3. The new and proposed rules put me in the same class as someone shortly out of law school with a lot of bills (because he or she didn't work his or her way thru and pay the bills like many of us did). The rules put me in the same class as someone who is trying to start a law practice without experience (rather than work for peanuts in a law firm to get experience like I did). Working in a law office should teach one to refer cases for which the firm has no experience.
4. The new and proposed rules are adding to the time and cost of practicing law, which cost is to be passed on to the clients. Added costs passed on to clients are fueling the complaint that legal services cost too much. Added costs to clients are also causing people to look for more ways to avoid lawyers and to accept more help from non-lawyers.

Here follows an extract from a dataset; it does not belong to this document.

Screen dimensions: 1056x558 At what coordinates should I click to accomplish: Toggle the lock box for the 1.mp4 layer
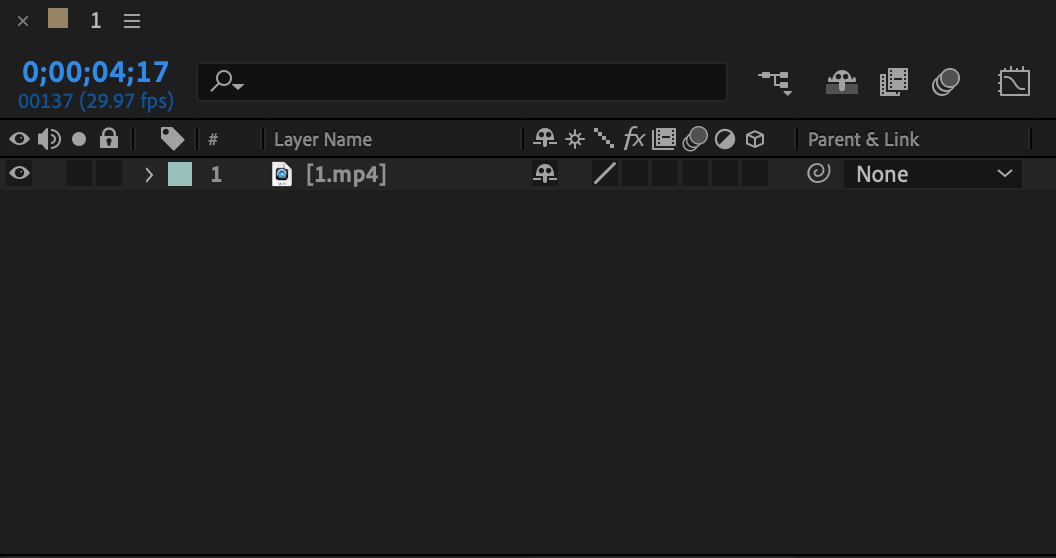pyautogui.click(x=109, y=174)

5. There should be publication of how many ARDC cases fit the facts that prompted the new rules. A new rule will not stop a bad apple from getting in the barrel.
6. Please pass on my suggestion that there should be an exception to the new and proposed rules for experienced lawyers to be excused from compliance when an application can show that he or she (1) has a reasonable amount of law practice experience, (2) has had no valid claims against him or her, and (3) has no large amount of unpaid bills. A home mortgage on a starter home should be an exception that is not included in unpaid bills. Income of a spouse is another factor to be considered to see if there is stress from unpaid bills.
Thank you for considering my comments and suggestion.